▸ INFORMATION SUPPLIED:

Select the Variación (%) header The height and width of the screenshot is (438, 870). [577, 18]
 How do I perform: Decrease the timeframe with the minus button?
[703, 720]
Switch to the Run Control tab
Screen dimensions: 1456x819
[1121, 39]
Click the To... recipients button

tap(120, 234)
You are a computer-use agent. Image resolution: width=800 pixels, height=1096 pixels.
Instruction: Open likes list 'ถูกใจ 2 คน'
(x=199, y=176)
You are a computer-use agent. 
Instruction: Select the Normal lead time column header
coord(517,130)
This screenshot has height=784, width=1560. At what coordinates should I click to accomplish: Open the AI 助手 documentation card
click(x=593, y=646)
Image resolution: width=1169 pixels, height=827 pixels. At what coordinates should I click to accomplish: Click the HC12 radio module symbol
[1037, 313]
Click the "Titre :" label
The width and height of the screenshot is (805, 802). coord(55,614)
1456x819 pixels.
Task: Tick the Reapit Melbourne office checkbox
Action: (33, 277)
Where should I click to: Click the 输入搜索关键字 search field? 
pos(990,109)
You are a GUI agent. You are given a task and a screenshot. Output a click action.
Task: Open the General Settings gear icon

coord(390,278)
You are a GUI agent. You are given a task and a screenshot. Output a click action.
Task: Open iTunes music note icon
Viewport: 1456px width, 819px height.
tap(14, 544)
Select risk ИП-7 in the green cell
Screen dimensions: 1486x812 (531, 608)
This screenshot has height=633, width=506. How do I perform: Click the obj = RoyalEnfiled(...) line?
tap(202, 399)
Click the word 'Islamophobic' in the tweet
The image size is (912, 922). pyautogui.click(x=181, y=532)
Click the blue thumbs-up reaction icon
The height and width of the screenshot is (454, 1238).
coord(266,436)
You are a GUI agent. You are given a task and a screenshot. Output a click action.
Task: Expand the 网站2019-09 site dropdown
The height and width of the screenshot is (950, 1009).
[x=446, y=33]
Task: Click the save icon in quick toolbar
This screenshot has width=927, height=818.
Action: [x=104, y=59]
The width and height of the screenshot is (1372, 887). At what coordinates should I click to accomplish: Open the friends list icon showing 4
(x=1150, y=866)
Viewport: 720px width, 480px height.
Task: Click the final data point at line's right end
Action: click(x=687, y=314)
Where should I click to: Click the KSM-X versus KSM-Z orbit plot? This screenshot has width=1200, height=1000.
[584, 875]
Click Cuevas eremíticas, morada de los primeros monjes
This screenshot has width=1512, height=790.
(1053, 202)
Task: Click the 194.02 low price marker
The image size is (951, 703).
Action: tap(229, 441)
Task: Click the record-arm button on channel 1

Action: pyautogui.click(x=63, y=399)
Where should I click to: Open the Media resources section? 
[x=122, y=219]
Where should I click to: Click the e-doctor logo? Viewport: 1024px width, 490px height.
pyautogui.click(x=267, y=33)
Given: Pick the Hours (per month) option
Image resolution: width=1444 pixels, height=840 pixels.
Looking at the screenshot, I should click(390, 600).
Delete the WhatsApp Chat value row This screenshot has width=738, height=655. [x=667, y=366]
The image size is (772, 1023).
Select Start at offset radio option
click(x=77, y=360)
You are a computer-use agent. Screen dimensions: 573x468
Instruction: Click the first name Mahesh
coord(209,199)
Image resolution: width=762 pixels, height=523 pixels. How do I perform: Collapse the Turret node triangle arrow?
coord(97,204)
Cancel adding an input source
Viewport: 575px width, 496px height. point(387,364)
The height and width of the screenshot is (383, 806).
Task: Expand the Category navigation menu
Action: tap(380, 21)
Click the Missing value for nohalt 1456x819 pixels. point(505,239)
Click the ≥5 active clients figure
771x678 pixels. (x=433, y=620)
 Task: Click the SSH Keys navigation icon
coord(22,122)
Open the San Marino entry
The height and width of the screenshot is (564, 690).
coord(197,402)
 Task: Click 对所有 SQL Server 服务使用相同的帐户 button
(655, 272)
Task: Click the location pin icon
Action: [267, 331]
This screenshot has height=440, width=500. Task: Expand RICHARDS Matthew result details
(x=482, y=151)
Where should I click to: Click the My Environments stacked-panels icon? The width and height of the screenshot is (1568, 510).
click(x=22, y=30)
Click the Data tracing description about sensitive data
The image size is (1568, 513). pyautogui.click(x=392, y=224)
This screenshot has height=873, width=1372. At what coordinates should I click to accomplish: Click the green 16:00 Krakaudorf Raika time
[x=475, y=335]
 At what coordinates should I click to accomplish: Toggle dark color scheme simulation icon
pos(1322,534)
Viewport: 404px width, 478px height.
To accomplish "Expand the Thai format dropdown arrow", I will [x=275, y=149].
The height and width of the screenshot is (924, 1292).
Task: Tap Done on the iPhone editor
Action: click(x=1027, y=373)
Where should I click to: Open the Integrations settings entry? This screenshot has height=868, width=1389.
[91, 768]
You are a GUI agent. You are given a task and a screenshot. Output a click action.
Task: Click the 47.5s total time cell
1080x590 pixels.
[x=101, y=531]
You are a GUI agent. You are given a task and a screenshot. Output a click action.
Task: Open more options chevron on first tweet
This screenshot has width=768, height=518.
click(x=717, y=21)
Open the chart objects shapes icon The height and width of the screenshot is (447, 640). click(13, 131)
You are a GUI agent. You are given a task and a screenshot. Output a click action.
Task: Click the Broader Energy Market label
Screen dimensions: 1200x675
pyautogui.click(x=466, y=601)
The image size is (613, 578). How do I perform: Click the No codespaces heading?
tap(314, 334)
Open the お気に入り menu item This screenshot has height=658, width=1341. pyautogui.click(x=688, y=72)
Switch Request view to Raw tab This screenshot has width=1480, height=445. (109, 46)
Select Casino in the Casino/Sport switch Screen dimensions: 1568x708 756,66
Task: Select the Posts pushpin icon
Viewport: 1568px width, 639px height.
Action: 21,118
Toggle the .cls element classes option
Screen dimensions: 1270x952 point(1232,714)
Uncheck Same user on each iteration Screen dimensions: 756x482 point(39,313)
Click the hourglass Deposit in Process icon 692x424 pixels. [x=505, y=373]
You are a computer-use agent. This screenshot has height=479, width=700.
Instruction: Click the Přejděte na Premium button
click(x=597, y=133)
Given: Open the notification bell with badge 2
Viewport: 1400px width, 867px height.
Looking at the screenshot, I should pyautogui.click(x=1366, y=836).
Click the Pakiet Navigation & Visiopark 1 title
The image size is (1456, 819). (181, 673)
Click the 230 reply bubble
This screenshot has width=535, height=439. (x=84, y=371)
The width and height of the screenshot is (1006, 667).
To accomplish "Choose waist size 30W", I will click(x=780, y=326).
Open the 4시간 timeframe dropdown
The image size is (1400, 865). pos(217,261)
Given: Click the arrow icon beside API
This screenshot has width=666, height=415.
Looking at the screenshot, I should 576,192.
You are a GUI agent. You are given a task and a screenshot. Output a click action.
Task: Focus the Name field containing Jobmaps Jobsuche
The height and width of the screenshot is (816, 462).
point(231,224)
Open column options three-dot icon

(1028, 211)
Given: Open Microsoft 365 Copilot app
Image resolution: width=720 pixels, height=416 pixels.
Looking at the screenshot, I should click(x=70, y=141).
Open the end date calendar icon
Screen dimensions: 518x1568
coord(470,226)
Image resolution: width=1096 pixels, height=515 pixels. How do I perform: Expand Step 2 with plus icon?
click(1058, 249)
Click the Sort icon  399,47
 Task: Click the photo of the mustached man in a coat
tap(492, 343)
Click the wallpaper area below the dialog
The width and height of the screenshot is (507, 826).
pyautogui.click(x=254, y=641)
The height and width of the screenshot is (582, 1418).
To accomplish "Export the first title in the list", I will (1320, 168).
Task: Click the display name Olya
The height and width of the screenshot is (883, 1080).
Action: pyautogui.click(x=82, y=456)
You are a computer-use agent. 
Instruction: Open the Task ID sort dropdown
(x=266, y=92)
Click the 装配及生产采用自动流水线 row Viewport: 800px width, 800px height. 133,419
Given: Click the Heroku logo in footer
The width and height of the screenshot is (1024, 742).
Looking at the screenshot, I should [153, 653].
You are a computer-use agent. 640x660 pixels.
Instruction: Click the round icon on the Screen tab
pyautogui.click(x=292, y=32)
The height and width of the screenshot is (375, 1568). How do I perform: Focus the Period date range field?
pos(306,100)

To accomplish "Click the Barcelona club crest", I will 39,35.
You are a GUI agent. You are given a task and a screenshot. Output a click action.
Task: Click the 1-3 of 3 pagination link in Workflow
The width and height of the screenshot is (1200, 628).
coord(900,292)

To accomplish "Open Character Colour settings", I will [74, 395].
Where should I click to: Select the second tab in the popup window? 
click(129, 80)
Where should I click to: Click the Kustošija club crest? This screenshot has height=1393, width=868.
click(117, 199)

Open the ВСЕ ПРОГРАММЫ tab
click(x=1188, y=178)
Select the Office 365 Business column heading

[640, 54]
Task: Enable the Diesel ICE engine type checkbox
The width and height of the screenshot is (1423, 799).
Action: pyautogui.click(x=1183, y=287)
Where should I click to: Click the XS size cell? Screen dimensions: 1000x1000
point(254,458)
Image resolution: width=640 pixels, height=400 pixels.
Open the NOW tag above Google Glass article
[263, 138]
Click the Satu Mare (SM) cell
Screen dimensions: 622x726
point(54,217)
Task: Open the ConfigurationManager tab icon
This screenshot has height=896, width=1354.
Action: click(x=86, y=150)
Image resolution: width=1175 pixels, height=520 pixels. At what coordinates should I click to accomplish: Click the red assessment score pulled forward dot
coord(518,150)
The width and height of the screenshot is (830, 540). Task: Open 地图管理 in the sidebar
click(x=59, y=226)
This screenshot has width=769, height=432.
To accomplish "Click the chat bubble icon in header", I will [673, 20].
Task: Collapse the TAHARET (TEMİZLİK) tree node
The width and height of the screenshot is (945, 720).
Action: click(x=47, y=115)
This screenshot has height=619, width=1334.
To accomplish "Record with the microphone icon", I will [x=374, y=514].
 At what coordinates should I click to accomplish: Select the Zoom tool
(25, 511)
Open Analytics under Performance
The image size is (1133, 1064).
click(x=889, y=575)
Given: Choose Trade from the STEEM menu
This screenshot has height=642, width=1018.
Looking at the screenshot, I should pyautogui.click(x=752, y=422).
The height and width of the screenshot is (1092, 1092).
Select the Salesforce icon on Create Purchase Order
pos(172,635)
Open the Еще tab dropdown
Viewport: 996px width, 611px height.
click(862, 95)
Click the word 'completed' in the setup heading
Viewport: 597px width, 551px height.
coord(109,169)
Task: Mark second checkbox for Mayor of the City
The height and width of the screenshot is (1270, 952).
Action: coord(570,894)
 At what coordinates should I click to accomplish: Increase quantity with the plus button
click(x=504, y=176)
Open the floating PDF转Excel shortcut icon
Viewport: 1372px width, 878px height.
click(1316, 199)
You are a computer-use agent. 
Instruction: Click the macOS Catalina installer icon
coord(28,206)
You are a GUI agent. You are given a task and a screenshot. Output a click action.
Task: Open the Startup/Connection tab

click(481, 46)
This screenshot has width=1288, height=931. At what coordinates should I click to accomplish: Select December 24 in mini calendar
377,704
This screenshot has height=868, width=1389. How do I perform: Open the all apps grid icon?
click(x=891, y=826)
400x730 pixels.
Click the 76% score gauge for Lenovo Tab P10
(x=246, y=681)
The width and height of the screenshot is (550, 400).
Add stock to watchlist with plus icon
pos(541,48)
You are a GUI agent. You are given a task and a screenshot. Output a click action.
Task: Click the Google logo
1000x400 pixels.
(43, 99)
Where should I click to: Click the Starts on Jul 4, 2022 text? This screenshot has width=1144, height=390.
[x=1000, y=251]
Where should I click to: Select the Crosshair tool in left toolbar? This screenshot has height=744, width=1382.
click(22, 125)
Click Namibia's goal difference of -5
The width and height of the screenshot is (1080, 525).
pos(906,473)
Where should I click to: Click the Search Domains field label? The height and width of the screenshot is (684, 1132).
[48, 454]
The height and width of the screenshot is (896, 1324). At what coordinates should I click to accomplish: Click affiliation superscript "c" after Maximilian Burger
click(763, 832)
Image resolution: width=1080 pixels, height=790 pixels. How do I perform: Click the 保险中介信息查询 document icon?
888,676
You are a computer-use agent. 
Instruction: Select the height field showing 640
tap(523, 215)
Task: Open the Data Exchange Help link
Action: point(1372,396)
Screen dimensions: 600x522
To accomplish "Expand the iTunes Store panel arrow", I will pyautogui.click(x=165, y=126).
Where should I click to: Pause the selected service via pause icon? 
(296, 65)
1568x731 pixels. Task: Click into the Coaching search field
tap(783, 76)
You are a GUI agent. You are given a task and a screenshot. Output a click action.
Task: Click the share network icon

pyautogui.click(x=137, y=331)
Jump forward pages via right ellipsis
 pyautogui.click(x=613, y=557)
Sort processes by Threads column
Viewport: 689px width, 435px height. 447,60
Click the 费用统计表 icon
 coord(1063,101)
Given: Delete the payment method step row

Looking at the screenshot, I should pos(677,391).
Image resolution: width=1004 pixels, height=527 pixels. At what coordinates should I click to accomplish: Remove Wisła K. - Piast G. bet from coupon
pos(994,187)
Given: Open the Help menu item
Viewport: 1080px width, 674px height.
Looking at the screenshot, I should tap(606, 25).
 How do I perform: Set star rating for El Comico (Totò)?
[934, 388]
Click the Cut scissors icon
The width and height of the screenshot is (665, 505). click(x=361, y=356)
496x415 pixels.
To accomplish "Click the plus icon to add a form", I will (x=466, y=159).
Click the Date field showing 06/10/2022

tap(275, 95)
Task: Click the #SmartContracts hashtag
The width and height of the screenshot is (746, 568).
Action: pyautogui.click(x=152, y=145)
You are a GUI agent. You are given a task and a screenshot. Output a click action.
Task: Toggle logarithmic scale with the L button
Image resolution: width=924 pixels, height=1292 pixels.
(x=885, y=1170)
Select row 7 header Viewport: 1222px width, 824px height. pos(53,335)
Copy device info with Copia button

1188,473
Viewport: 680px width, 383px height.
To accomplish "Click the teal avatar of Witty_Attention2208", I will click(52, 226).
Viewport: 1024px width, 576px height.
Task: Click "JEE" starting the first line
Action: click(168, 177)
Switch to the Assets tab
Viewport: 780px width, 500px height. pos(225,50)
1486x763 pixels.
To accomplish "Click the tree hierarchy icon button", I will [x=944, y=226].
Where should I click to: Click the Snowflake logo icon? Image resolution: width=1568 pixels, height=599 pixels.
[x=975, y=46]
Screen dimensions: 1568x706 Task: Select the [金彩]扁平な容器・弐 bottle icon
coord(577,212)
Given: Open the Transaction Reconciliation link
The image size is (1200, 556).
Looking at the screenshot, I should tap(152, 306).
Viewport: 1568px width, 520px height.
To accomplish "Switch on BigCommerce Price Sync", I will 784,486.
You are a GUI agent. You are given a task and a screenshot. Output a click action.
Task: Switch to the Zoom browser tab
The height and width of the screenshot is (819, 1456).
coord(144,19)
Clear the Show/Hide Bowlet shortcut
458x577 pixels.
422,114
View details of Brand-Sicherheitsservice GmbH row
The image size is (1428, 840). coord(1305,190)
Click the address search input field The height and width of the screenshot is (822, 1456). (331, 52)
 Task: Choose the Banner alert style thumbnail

▸ TASK PROMPT: Copy out every line of the items above that contains the word "radio".

▸ FULL SOLUTION:
Image resolution: width=1169 pixels, height=827 pixels. At what coordinates should I click to accomplish: Click the HC12 radio module symbol
Select Start at offset radio option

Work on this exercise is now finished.